Seguramente haz escuchado que si haces pesas te vas a poner ultra musculosa y con un cuerpo muy tosco. NO. NO. NO. De hecho, todo lo contrario. Hacer ejercicio con pesas ayuda a quemar grasa, tonificar los músculos, mejorar la postura e incluso a acelerar el metabolismo. Lo único que tienes que hacer para gozar estos beneficios es aprender a escoger las pesas correctas para cada ejercicio (y ser constante, claro).
1. Encuentra el balance perfecto
Al escoger las pesas que vas a usar (ya sean ligeras, intermedias o pesadas) toma en cuenta que tienes que lograr hacer todas las repeticiones con buena forma, pero definitivamente te tiene que costar algo de trabajo, especialmente hacia el final. Es un balance difícil de encontrar ya que depende mucho de tu fuerza muscular. Por eso, te recomendamos empezar de menos a más, porque la postura es mucho más importante que el peso.
2. Dime el número de repeticiones…
De acuerdo con los expertos de Nike , las pesas que vas a utilizar dependen del número de repeticiones que vas a realizar. Si vas a hacer muchas repeticiones (entre 12 y 15) usa pesas ligeras, si vas a hacer pocas repeticiones (entre 8 y 12), opta por una opción más pesada.
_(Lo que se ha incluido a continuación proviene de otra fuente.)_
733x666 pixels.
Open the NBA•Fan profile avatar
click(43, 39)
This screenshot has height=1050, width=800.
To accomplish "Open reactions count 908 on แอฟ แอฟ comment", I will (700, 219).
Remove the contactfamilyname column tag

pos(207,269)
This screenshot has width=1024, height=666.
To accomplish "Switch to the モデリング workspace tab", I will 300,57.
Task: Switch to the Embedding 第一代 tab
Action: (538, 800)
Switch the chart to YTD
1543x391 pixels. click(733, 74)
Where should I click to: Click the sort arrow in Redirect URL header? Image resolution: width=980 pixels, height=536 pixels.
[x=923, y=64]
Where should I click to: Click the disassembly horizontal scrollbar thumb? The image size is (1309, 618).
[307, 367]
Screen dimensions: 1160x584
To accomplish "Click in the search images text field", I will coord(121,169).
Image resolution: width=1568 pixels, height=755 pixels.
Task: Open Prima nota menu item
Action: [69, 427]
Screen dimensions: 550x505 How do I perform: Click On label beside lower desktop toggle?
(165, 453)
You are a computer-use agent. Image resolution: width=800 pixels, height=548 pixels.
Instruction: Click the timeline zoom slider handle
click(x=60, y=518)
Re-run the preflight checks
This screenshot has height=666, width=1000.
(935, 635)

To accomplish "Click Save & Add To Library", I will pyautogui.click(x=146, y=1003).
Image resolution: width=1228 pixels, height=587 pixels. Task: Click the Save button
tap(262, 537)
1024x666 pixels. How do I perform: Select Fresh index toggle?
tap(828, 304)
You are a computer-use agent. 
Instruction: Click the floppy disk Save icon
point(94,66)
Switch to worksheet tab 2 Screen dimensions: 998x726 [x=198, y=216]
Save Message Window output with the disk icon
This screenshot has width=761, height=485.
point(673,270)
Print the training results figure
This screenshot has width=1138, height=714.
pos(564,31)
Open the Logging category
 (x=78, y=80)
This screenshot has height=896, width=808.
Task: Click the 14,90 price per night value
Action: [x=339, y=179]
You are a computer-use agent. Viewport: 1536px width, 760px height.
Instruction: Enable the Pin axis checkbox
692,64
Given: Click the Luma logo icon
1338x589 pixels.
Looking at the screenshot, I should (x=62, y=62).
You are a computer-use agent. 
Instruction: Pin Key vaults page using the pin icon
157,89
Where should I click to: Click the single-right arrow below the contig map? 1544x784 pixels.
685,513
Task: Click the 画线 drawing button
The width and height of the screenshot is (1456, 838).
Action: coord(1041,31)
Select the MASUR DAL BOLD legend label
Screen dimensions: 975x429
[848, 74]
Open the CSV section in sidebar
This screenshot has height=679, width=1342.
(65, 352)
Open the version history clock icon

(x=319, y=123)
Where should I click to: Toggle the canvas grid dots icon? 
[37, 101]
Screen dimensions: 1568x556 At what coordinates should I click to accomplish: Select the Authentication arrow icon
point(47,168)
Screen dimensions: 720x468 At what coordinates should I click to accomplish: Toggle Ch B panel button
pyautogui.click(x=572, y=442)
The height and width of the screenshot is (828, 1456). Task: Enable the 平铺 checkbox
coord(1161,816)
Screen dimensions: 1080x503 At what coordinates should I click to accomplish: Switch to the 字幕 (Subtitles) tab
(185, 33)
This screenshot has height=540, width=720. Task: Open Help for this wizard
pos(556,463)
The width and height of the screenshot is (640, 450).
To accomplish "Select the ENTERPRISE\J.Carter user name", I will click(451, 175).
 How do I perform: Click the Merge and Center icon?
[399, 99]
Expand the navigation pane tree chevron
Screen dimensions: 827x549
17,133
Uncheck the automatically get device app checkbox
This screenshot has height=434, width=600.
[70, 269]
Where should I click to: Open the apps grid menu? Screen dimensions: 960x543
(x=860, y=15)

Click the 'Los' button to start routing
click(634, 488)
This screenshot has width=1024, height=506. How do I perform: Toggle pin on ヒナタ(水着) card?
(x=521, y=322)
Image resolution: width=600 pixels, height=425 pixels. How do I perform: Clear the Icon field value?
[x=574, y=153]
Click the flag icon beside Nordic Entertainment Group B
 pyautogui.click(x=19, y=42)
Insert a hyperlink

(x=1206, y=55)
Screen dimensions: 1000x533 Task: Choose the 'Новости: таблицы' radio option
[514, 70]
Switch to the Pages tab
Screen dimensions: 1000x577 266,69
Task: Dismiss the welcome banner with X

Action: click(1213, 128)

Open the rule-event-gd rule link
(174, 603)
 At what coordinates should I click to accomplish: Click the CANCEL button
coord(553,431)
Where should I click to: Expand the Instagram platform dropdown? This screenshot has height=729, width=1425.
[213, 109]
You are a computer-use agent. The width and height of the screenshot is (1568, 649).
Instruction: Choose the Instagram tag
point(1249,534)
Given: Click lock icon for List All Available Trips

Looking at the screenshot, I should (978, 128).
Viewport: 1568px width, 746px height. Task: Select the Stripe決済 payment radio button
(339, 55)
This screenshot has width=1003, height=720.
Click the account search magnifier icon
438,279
Esto se debe a que los ejercicios con muchas repeticiones están diseñados para probar la resistencia muscular. Mientras que los que tienen pocas repeticiones se enfocan en construir fuerza y la masa muscular.
3. ¿Son movimientos compuestos o aislados?
Los movimientos compuestos son los que requieren el esfuerzo de muchos músculos diferentes (como por ejemplo las sentadillas ), estos necesitan un peso mayor. Los movimientos aislados, son los que requieren el movimiento de unos músculos muy específicos, estos funcionan mejor con un peso ligero.
4. Mancuernas, pesas, pelota medicinal…
Hay muchas formas diferentes de integrar el peso a tu rutina de fuerza . Esto va a depender totalmente del tipo de ejercicio que vas a realizar. Normalmente, si son ejercicios básicos utilizarás unas mancuernas (que pueden ser sustituidas con botellas de agua, por ejemplo), una vez vayas elevando tus entrenamientos, podrás ir incluyendo otro tipo de peso. Lo ideal es que lo hagas con ayuda de un experto que te pueda guiar con precisión.
5. La práctica hace toda la diferencia
Los entrenamientos de fuerza requieren mucha práctica para dominar las posturas, mejorar el rango de movimientos y aprender sobre tu cuerpo. Con el tiempo (y la práctica) aprenderás sobre el peso que te funciona mejor y a modificar dependiendo de tus niveles de energía y fatiga muscular.